Neural Regression, Representational Similarity, Model Zoology & Neural Taskonomy at Scale in Rodent Visual Cortex
This article is an abridged summary of a longer work appearing at NeurIPS 2021, as well as a conceptual introduction to the Deep Mouse Trap Github repo.
What goes on in the brain of a mouse? It’s a seemingly simple question that belies a devilishly complicated scientific endeavor to understand how the firing and wiring together of neurons in a nervous system produce intelligent behavior. The mouse is arguably the centerpiece of a modern neuroscientific praxis that has availed itself of everything from genetics to cybernetics, yet in certain respects we know very little about certain key aspects of its neural software.

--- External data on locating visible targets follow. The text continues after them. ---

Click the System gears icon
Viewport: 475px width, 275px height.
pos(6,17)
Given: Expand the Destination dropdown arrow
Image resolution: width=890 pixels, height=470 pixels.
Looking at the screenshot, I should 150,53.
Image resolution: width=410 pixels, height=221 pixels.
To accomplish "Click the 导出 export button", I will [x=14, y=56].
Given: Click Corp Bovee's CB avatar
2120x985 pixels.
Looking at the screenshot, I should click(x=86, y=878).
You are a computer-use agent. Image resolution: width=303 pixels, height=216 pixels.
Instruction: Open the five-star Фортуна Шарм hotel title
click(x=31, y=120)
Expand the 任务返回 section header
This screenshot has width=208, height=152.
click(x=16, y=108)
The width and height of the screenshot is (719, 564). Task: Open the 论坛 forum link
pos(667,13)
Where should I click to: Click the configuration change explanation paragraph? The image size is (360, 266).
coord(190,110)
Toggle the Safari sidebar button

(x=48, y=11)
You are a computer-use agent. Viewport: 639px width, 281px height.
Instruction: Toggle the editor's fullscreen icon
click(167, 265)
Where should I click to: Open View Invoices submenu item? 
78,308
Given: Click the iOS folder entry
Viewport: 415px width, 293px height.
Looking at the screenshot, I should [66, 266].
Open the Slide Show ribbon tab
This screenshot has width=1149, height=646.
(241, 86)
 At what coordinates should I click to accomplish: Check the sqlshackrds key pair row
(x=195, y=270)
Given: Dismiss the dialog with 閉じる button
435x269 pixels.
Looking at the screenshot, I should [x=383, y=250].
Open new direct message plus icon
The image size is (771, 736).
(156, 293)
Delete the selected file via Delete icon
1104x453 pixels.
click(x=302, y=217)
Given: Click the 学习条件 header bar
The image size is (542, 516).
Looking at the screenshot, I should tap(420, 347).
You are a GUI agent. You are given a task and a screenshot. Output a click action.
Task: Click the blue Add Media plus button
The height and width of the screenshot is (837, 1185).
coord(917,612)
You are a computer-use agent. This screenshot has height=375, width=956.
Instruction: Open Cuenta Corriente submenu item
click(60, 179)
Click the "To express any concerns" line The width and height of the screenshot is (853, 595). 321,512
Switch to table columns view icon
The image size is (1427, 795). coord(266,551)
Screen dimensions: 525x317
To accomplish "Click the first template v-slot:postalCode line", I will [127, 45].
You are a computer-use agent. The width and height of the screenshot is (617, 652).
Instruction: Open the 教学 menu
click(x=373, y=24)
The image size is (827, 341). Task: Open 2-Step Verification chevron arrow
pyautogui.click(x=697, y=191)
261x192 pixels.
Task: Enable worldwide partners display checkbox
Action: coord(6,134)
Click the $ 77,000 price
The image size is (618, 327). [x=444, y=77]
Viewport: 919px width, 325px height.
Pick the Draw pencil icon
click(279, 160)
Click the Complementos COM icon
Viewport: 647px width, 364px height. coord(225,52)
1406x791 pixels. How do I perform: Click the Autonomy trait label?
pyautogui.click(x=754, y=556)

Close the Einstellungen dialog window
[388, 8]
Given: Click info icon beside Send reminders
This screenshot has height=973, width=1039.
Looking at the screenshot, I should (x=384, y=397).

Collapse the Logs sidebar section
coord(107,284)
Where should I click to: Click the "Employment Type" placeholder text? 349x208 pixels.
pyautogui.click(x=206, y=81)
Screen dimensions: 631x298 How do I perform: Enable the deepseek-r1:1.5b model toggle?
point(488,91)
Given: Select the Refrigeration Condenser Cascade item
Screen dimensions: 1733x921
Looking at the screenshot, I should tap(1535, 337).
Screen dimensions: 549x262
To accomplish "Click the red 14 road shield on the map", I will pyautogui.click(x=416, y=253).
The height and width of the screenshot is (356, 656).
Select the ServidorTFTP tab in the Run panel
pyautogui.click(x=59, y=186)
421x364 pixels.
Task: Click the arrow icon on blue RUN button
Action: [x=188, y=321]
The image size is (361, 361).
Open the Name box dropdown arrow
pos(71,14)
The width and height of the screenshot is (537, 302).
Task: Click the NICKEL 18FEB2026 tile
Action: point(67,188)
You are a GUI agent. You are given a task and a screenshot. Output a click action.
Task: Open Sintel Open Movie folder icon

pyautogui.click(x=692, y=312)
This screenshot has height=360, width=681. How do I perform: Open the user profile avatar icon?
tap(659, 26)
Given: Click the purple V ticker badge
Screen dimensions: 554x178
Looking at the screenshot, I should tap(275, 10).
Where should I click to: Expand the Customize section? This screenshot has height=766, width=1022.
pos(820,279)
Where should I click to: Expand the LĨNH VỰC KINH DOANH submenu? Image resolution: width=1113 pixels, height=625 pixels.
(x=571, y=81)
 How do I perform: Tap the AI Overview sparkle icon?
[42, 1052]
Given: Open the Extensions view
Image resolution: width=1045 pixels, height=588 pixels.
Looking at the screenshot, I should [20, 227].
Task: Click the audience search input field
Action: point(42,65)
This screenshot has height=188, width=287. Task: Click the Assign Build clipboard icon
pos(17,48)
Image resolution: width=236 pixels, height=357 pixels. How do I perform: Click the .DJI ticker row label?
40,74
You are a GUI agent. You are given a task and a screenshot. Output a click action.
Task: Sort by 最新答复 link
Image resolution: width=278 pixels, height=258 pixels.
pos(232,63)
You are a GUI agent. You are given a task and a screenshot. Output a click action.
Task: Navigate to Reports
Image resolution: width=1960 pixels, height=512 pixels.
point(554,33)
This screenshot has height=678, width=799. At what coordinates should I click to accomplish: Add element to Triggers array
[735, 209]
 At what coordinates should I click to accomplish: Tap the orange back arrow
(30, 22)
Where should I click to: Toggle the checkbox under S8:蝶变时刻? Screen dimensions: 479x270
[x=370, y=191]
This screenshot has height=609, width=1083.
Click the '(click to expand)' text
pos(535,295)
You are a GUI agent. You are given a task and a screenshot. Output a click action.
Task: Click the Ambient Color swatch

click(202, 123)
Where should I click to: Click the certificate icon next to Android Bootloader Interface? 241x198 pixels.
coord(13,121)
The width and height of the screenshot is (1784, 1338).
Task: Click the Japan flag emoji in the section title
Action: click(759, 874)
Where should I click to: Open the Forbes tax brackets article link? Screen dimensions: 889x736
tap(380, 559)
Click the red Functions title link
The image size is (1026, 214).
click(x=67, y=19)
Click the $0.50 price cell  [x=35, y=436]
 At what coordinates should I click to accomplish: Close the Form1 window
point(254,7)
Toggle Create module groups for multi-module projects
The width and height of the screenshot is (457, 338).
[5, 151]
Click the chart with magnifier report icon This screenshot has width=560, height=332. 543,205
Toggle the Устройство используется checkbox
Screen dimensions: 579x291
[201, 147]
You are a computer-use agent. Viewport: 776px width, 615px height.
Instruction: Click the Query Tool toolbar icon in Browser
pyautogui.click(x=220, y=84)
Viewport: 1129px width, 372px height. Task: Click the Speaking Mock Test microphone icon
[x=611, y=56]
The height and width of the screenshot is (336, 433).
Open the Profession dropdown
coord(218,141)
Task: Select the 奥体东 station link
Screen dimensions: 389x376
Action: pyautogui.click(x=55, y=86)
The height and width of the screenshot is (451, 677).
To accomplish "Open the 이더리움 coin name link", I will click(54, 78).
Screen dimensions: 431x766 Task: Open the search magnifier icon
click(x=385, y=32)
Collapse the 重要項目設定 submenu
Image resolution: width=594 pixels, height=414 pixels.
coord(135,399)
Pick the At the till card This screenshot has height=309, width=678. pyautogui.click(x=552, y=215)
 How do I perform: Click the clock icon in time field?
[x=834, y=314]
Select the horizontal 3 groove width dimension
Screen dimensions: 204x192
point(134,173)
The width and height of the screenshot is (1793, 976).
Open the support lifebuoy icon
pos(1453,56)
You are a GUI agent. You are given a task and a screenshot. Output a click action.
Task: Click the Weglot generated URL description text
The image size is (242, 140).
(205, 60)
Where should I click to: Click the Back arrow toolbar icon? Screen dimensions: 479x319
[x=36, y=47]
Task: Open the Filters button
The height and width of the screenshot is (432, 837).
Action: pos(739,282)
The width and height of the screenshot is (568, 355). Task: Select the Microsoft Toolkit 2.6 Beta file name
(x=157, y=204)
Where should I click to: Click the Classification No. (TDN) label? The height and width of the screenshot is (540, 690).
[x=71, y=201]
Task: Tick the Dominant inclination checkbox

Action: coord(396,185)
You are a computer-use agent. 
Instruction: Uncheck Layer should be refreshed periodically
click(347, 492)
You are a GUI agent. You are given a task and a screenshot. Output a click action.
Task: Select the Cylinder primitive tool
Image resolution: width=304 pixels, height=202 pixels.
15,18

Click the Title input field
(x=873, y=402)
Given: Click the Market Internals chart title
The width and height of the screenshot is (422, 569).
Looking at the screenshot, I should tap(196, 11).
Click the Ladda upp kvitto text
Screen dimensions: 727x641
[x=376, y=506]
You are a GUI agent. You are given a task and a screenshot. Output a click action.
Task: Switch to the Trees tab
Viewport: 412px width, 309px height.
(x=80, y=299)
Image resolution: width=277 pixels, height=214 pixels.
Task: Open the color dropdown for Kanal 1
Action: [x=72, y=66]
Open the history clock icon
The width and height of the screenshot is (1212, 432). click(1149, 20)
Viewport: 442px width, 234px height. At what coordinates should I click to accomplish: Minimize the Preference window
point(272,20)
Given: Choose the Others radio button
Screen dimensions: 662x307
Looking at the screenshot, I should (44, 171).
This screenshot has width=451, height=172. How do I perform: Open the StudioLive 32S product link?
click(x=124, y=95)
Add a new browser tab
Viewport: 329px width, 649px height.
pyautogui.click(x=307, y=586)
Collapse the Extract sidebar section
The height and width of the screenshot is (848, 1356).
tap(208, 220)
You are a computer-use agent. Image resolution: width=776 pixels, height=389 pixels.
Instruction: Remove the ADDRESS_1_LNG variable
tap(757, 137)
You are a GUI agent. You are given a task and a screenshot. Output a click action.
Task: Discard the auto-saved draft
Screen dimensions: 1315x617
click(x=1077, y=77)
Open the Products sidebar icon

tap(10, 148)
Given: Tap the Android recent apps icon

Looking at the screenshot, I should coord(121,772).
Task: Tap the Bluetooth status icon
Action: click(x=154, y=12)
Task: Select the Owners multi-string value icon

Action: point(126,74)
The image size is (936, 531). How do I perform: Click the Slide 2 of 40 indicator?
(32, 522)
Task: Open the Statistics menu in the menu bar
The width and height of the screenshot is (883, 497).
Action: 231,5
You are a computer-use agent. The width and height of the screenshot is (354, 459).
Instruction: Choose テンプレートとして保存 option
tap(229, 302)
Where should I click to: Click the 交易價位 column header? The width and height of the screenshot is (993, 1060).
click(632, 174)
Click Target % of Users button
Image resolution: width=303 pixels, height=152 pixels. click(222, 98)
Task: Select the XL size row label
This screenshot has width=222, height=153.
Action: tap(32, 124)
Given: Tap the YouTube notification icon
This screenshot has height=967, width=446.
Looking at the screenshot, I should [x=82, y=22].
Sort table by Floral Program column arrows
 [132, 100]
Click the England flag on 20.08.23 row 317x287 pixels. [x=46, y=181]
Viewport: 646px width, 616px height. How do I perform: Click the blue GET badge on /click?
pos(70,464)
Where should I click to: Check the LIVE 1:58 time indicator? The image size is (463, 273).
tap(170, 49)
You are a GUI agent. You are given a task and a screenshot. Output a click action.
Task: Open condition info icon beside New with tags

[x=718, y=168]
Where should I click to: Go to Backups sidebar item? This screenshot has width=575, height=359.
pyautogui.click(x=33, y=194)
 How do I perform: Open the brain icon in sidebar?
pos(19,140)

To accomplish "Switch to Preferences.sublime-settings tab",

In this project, we’ll be looking at vision, and in particular the ways we’ve increasingly come to model it.
The relative paucity of models we have for characterizing the vision of mice is made all the more conspicuous by the relative excess of models we have for characterizing the vision of another paradigmatic lab animal: monkeys (and in particular the rhesus macaque). Over the last 5 years, our ability to characterize and predict the neural activity of macaque visual cortex has surged in large part thanks to a singular class of model: object-recognizing deep neural networks. So powerful are these models that we can even use them as a sort of neural remote control, synthesizing visual stimuli that drives neural activity beyond the range evoked by handpicked natural images. The success of these models in predicting mouse visual cortex, on the other hand, has been a bit more modest, with some even suggesting that randomly initialized neural networks (neural networks that have never actually learned anything) are as predictive as trained ones – a particularly worrisome suggestion if we’d like to make mechanistic claims about the neural activity we’re predicting as having something to do with visual intelligence.
Here, we re-examine the state of neural network modeling in mouse visual cortex, using a massive optical physiology dataset of almost 6,600 highly reliable visual cortical neurons (courtesy of the Allen Brain Observatory), a large battery of neural networks (both trained and randomly initialized), and multiple methods of comparing the activity of those networks to the brain (including both representational similarity and linear mapping). Our intent is this is not to necessarily to converge on the single best model of mouse brain per se, but to better understand the kinds of pressures that shape the representations inherent to those models with greater or lesser neural predictivity.
We first preprocess the neural data such that we have the average responses per neuron to each of the 119 natural scene images that were used by the Brain Observatory as a freeviewing probe. (The 6619 neurons in our final set of neurons are actually the subsampled neurons from a larger set of about 37,398 unique neurons that we’ve filtered for reliability.) Our neural sample includes neurons from 6 different cortical areas that span what has (neuroanatomically) been demarcated as the rodent ventral and dorsal visual pathways.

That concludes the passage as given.